A tear … no life!

 

Water droplets fell from the sky like sand in an hourglass. The soft wind blew gently through the leaves in the trees and though the grass. The sky was littered with stars; but in the absence of a moon. Soldiers were laughing; but in the absence of joy. Their laughter was that of sarcasm, not of happiness.

But Alan was laughing. He was laughing out of sheer happiness. He was going to go back home soon. He had got a Purple Heart for having slaughtered a few scores of "those stinking Vietnamese". Along with the Purple Heart, he was given permission to go back home for having done "his duty" for his country.

In reality he did not kill a single soul in the three weeks that he was there. His compadres did all the killing. But no on was alive to tell the true tale as it happened.

Alan lived with his "Ma" and his elder brother, Shawn. It was not a life of luxury that he led. Instead it was a life that he had learned to hate. From the very day the Vietnam War had started (from America’s point of view), troops were sent in by the thousands. Alan decided that he wanted to join them and to that extent, convinced Shawn that it would be better since they would be earning and after the war that money would allow them to live as one happy family. Although Alan used money as an excuse, his real motive was the fact that he would be able to leave the place that he called home.

Since there was such a big demand for soldiers in Vietnam, Alan and Shawn got through boot camp rather quickly. Three days, to be exact. When Alan and Shawn reached Vietnam, their assigned battalion was peaceful. There had been no fighting for a few weeks. Everybody was relaxed and soon even Alan and Shawn were able to relax. But this was a trap. The Vietnamese had left the bait and the "mice" took it.
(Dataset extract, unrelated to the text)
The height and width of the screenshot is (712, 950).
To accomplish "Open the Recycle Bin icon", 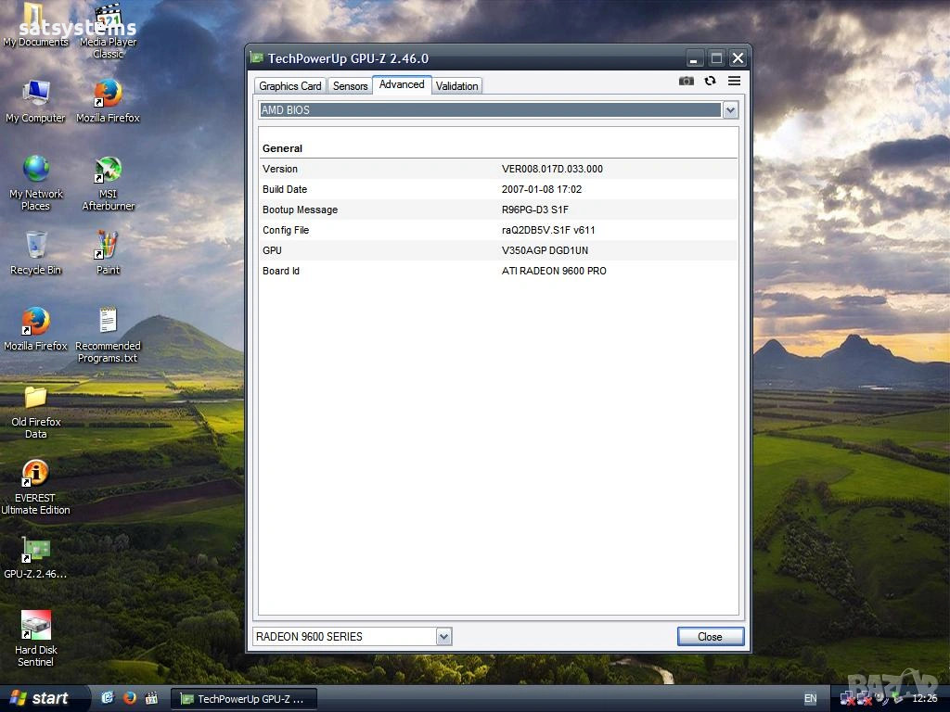I will (35, 247).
Nobody as prepared for a fight, except for Shawn. He had a bad, uncanny feeling that night. That was why he told Alan to stay in the bunker. Then "THEY" attacked. Other than Shawn, no one was ready. Shawn’s fellow soldiers, on the ground, were killed like ducks in a shooting gallery. Shawn killed as many of the opposition that he could before he also succumbed to death. After killing all the soldiers they could see, the remaining Vietnamese moved on. After all the gunfire stopped, Alan waited in the bunker for a while and then returned to the surface. After a short while, when a small "relief" squad came, Alan "acknowledged" that he was the one who had killed the Vietnamese troops.

That was it! Alan was going to return to a home whose value he had just realised. He laughed again. "ENEMY ATTACK!" a partner of his screamed before being gorged with bullets and then falling down to the ground. Without thinking, the "hero", Alan picked up his machine gun and ran like the wind … away from the action, into the woods. But then when he looked in the direction where he was running, he encountered an enemy soldier. Alan instantly stopped, pointed his gun towards the enemy, and then looked at his "opponent". He was a young boy, nearly about Alan’s age, and he was standing there, like Alan, with his gun, as scared as if he had seen a ghost. Neither of them could shoot. Fear had conquered them. Alan shed a tear of grief. Suddenly a grenade was thrown in between them and immediately exploded.

Alan let out a scream of pain.

A bomb had killed two souls that day.